1) According to ICT, what is the maximum percentage of a $50,000 funded account you should risk on a trade?
A. 0.5%
B. 1.5%
C. 5%
D. 10%

2) How does ICT say you should treat trading?
A. Like a video game for practice and fun
B. Like gambling with occasional lucky wins
C. Like a business — you are the CEO and must manage it
D. Like a hobby with no rules

3) What does ICT say about viewing trading as a video game?
A. It’s the best way to desensitize yourself to losses
B. It’s the stupidest idea anybody could ever employ
C. It’s a useful mindset for funded account challenges
D. It’s equivalent to high-frequency algorithmic trading

4) What “low-hanging fruit” per-trade target does ICT recommend beginners consider?
A. $50
B. $250
C. $1,000
D. $5,000

5) What does ICT recommend regarding social media influence on your trading?
A. Invite as many online mentors as possible to speed learning
B. Use social media to publicly share every trade for accountability
C. Block out and minimize social media influence; don’t let “wads” dictate your career
D. Only follow influencers who show large account growth

Answer Key

1) Answer: B. 1.5%
Evidence: “I want you to think about one and a half percent of that that’s the highest you can ever go … you are not allowed to go over one and a half percent” (Timestamp ~0:29:27–0:29:57).

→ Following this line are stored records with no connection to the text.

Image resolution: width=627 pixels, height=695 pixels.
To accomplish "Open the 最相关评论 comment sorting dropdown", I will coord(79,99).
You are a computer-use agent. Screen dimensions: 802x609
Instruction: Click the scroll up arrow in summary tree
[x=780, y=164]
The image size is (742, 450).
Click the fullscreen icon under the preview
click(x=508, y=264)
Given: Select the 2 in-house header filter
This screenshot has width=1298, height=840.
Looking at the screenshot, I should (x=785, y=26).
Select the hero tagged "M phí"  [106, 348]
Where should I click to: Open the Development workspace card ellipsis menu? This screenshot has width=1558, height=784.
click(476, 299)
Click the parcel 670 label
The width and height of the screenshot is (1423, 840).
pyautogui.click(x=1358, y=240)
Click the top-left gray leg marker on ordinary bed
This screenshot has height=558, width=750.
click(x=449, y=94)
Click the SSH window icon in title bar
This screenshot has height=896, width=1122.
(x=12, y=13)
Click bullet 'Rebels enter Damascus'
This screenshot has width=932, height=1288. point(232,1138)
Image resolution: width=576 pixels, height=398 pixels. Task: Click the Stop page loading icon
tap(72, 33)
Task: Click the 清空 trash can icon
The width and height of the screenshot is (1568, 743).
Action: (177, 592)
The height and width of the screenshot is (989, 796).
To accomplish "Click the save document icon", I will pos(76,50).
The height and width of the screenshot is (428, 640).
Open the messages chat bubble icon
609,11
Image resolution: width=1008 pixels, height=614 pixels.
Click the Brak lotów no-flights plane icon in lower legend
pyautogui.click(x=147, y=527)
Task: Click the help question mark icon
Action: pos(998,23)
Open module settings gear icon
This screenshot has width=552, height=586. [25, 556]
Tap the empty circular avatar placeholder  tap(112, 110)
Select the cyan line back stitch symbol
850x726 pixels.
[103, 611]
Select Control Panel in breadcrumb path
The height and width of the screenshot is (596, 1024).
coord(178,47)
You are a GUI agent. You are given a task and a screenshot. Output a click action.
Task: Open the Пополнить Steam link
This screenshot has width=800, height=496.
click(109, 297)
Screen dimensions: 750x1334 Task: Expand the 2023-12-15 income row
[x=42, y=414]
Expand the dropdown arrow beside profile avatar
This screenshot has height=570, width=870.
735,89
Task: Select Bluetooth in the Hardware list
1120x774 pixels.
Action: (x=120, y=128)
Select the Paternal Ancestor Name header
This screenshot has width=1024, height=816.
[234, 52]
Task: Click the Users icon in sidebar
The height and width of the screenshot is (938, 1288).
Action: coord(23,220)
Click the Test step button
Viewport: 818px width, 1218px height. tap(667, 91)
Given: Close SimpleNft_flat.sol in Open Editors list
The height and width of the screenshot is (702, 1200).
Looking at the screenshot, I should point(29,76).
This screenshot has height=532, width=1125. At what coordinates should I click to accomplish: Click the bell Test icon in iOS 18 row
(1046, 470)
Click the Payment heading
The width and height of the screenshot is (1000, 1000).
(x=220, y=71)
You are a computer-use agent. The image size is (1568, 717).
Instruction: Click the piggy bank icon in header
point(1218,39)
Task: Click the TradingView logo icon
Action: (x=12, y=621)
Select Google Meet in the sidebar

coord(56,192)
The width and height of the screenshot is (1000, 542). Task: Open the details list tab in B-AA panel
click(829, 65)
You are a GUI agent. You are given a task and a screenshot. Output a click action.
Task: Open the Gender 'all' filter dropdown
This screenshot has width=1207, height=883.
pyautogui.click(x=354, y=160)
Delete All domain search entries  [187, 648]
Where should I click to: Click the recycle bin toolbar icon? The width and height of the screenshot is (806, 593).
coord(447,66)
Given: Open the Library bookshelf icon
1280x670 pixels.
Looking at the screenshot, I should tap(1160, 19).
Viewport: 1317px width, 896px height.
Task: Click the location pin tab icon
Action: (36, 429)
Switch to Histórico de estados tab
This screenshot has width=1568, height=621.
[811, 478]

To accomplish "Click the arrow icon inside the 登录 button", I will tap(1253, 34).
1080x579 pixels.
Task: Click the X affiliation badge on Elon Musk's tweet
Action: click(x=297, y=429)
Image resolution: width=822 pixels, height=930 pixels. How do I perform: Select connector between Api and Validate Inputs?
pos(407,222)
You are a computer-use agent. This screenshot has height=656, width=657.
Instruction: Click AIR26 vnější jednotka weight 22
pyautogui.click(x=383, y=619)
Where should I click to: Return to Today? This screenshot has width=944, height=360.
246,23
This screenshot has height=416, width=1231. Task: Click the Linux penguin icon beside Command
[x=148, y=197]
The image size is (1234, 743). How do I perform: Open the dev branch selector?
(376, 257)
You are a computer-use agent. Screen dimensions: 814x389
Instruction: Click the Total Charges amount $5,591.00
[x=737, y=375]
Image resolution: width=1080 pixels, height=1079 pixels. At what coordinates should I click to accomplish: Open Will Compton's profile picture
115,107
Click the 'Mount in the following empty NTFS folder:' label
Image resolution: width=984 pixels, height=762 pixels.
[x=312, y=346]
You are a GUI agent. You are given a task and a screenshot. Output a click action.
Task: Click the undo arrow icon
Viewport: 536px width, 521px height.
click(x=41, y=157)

2) Answer: C. Like a business — you are the CEO and must manage it
Evidence: “you have to treat this like a business when you go to work … you are the boss you’re the CEO … you are the human resource manager you’re in charge of everything” (Timestamp ~0:23:41–0:24:14).

3) Answer: B. It’s the stupidest idea anybody could ever employ
Evidence: “that to me is why I think viewing trading as a video game is the stupidest [ __ ] idea anybody could ever employ” (Timestamp ~0:23:10–0:23:16).

4) Answer: B. $250
Evidence: “if you can find a setup that yields 250 dollars … that 250 can be scaled” and earlier he discusses the $244 trade with his son as a meaningful comparison to weekly pay (Timestamps ~1:00:21–1:00:28 and ~0:16:51–0:17:03).

5) Answer: C. Block out and minimize social media influence; don’t let “wads” dictate your career
Evidence: “stop inviting social media [ __ ] wads into your career” and “you have to block out everything … keep the focus on you” (Timestamps ~0:51:44–0:51:53 and ~2:04:12–2:04:21).